“If his motives are as he has represented them-–“I understand that I will be made to suffer for my actions,” but “I will be satisfied if the federation of secret law, unequal pardon and irresistible executive powers that rule the world that I love are revealed even for an instant,” he wrote in a note accompanying his first set of leaked documents—-then he acted courageously and selflessly.”
—- Ethics Alarms, June 10, 2013, referring to the conduct and statements of Edward Snowden, NSA “whistleblower.”
Now we know that his motives are not as he represented them. From his statement that I quoted, I assumed that Snowden’s intent was to make himself available to U.S. authorities, and to prompt debate regarding the government’s widespread intrusions into the private communications of presumed-to-be-innocent citizens, as well as to ensure that the issue did not get drowned out, superseded and swept aside by distractions, as so many vital issues are. This was an indispensable second step, though I did not begrudge him some time to prepare for it. It would be the action of a one engaged in classic civil disobedience; it would demonstrate sincerity, public-mindedness and courage, and it would avoid his exploitation by the many around the world, and domestically, who wish the U.S. ill.
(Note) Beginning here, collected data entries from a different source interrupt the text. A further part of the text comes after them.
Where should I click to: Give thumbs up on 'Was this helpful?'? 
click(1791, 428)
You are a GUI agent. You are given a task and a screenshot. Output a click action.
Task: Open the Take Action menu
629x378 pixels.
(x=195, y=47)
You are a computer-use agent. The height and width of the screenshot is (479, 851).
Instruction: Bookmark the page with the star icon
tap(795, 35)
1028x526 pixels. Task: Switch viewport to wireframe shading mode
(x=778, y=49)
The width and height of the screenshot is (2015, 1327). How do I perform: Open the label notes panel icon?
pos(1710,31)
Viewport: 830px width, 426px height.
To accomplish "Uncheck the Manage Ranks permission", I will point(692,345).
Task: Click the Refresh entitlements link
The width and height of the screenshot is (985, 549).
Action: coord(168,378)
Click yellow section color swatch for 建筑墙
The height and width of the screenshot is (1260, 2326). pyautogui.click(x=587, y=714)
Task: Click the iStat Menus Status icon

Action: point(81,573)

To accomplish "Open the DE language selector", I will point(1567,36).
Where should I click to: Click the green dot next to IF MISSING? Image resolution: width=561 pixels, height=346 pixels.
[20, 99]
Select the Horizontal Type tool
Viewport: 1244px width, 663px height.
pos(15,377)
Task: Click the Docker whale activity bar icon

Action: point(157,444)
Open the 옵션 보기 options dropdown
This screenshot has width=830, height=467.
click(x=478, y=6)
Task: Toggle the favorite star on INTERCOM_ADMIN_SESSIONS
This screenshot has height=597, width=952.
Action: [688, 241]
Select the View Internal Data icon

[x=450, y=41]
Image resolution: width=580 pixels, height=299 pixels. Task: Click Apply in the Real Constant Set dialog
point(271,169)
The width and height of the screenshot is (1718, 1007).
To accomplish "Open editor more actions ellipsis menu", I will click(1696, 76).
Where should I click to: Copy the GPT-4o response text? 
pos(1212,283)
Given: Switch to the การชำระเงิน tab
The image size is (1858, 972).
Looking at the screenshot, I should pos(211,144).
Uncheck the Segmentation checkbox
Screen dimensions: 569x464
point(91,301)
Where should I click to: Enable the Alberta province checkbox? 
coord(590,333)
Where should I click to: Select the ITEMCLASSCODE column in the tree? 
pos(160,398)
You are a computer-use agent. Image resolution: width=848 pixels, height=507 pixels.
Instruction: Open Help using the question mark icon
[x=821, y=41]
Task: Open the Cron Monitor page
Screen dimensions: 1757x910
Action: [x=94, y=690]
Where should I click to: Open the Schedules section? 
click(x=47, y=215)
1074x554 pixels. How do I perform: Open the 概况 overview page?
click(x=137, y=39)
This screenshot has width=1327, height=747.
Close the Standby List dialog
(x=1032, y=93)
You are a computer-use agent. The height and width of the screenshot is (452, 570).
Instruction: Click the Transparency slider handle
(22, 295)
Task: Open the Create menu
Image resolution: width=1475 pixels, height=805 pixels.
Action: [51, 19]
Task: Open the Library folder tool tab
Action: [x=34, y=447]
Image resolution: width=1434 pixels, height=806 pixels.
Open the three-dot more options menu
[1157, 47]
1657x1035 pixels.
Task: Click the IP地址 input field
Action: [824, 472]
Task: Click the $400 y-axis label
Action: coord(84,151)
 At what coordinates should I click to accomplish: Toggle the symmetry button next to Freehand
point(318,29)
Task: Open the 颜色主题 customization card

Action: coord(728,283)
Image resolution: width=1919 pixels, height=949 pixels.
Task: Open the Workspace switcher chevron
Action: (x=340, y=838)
Instead, Snowden decided to run. Running always plays into the hands of one’s enemies—anyone whose ever seen a Tom Cruise movie knows that. The guilty run. Cowards run. Would-be do-gooders run who lose their nerve run; bad guys run. Julian Assange, Roman Polanski and Marc Rich ran. When you run, you make those you are opposed to look better. Cognitive dissonance then works swiftly: “Hmmm. maybe all those people saying he’s a traitor are right.”
Maybe. Snowden did worse than just run, he ran to the enemies of the U.S., first China, then Russia. He seeks help from nations whose record of abusing citizen’s rights is infinitely worse than that of the U.S.? What public minded hero would do that? Then he hooks up with Assange, a non-American and an anti-American. When it comes to heroes, we judge them by the company we keep.
Meanwhile, the saga of his escape has thoroughly over-whelmed the reason for it in the press. Americans love stories, not issues: the average low-information voter who determines our elections and what our deceitful and incompetent leaders can get away with can’t stay awake during debates over the minutia and technical details of how PRISM works, or discourses on the difference between gathering metadata from phone records and the conversations themselves. Their eyes glaze over; they are only paying half-attention at best. This is why, when Director of National Intelligence James Clapper issues an “apology” to Congress for a bald-faced lie he expected to get away with (He didn’t expect Edward Snowden to blow his cover), spinning a manifestly unbelievable excuse that he got mixed up about which NSA program was being discussed—remember that this comes in July, and the answer in question was in March—the majority of your friends and neighbors say, “Oh, well, that’s OK then.”
It is not OK, of course. It is cynical and offensive that Clapper even tries such a gambit, frightening that so many high administrations officials, in the IRS, the Justice Department, the State Department and elsewhere (don’t forget liar-in-chief Jay Carney), routinely lie to Congress and the public and get away with it, and infuriating that the President doesn’t demand Clapper’s resignation. (But that’s management, and President Obama doesn’t do management, as we’ve learned.) A good story, however, like George Zimmerman’s trial, or Paula Deen’s travails, or any number of other juicy media tales with no genuine significance at all, rivets the attention of these part-time citizens as much as they can be riveted. So, thanks to Snowden, the NSA’s activities are a footnote. What’s going to happen to this computer hacker trapped in a Russian airport?
We have learned other reasons why Snowden isn’t a hero. For example, it appears that he plotted to gather the classified data and release it before he got the job with Booz Allen. He wasn’t a whistle-blower who stumbled on a secret that had to be told and the public had a right to know; he was working undercover, determined to steal government secrets from the start.
In short, I was wrong about Edward Snowden. That doesn’t make his revelations any less important, nor does it in any way minimize the degree to which the public trust has been abused by the Obama administration. It does mean that nobody should shed any tears for him when he’s finally caught and imprisoned.